Now let's try to make this possible although of that. Let's use the keyword analyzer, this will take the word >hello to the index.

PUT /test/
{
    "mappings" : {
        "docs" : {
            "properties" : {
                "s" : {
                    "type" : "string",
                    "analyzer" : "keyword"
                }
            }
        }
    }
}

PUT /test/docs/1
{"s":">hello"}

POST /test/_search
{
    "query" : {
        "query_string" : {
            "query" : ">hello",
            "default_field" : "s"
        }
    }
}

gives no hits.

If you want hits, you can use simple_query_string instead, which does not try to interpret > at position 0.

POST /test/_search
{
    "query" : {
        "simple_query_string" : {
            "query" : ">hello",
            "fields" : ["s"]
        }
    }
}

gives a hit.

Maybe this can help to find a solution.

mrec · October 14, 2015, 6:45pm

Thanks for the detailed reply.
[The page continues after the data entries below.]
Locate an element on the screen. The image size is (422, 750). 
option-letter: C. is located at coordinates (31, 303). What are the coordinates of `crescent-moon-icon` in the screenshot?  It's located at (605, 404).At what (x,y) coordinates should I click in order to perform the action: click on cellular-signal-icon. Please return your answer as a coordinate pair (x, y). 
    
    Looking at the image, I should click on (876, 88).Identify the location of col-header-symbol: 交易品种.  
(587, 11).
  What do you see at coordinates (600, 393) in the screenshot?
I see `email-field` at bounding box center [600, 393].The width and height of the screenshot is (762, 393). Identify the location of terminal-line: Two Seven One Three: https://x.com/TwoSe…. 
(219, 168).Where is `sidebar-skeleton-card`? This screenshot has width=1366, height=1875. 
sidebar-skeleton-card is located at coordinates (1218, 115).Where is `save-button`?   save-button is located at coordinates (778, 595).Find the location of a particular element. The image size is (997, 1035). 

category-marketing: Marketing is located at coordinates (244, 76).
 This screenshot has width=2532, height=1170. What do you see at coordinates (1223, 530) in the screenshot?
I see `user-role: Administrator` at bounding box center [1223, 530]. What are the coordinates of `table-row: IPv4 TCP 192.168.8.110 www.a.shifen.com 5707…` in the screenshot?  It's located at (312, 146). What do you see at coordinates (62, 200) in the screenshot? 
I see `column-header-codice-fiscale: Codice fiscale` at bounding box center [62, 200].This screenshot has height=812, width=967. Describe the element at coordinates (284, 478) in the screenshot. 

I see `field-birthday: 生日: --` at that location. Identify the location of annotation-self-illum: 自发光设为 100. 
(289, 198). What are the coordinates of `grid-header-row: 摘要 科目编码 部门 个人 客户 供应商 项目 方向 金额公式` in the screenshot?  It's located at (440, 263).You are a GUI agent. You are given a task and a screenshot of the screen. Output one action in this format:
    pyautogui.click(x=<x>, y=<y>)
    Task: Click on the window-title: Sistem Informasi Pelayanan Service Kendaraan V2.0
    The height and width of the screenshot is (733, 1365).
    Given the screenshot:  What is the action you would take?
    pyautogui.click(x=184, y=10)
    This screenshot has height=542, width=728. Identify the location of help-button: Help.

There's a lot to experiment with there, but from initial testing (again, against 1.3.4) neither

"escape":false,
"query":"\\>hello",

nor

"escape":true,
"query":">hello",

returns hits, but

"escape":true,
"query":"\\>hello",

does.

One other thing in your reply which confuses me:

if you index >hello with the ES default analyzer, you will index hello and searching for >hello will not return a hit

If you're talking about something more fundamental than Lucene's apparent divergence from its documented escaping rules... why not? Why does searching for %hello or $hello or ?hello return a hit but not \\>hello?